+++ PAGE TEXT +++
Seriously though. He is just a child. I believe in making sure it is shown that what he did was wrong, but treating him as a full blown felon? Disgraceful.
How can you be so callous -- this kid is just a kid!!!
If you obviously don't understand what the kid did, they how do you expect people to believe that your judgment is fair?
Its clear in this situation the kid is the only one who knows that a computer isn't a magic box with pretty lights.
Its not my fault, someone put a wall in my way.
Sometimes you have to look at how these laws are being applied, and fight back the overwhelming urge to slap the stupid from the people who pursue these charges. And it might take a lot of slapping.
This is a high school prank, nothing more.
Honestly, the people who are filing felony charges of complete morons.
Lost at C:>. Found at C.
I did this to a friend, on his Christmas computer. Him, his father and his Marine buddies all seriously contemplated killing me. They were utterly furious and I didn't return for a long time. Of course, the gentleman featured on the desktop were unclothed in addition, but aren't we all, in a sense? Good fun, indeed.
+++ DATASET CONTENT +++
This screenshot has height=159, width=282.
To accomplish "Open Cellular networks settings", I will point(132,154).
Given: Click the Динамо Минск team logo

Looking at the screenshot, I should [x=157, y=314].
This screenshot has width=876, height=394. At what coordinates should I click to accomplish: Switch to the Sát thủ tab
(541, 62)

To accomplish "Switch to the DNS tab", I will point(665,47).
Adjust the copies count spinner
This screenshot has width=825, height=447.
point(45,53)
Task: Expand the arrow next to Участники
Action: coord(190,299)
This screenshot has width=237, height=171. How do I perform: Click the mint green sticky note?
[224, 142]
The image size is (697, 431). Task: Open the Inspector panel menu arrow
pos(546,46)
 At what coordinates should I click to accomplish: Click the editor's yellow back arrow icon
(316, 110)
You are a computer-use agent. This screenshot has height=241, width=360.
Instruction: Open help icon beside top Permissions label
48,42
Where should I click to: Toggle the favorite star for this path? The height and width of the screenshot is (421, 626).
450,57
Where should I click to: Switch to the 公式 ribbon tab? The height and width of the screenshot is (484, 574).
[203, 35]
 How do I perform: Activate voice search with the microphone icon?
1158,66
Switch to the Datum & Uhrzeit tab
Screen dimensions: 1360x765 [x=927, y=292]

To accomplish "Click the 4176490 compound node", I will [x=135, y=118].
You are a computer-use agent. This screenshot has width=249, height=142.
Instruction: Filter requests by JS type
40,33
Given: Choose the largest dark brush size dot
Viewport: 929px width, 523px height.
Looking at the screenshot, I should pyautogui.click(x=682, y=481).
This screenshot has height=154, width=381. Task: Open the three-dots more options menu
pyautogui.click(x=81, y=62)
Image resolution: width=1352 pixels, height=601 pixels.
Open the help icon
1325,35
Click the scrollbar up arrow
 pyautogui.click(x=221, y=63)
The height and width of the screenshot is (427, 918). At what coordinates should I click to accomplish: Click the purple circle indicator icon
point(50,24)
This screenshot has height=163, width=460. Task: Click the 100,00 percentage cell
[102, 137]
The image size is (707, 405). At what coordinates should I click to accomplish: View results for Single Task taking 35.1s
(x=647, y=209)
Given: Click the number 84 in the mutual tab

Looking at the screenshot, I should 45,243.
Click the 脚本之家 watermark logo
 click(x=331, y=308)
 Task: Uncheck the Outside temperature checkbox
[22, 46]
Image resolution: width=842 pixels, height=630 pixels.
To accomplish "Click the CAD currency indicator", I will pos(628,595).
+++
* WRITTEN REQUEST: Pick up the comments about the kid facing felony charges over a computer prank after their last sentence, and write what comes next.

* EXERCISE ANSWER:
Reminds me of a friend who was tired of his neighbor using his wifi so rather than putting a password on it, like a normal person, he instead used mac filtering to redirect all requests originating from unrecognized mac's to lemon party.
---Saying gnome 3 is better than windows 8 not so much a compliment as it is damning with light praise.
Kids need to learn the consequences of embarrassing powerful people. That is one of the golden rules of modern society; thou shalt not embarrass thy superiors. Snowden forgot that, and this little punk forgot that.
You respect your betters, or you get tossed in a cage. That's the law. Ingrain that into your kid's brains before puberty hits, or they will wind up in a cage too.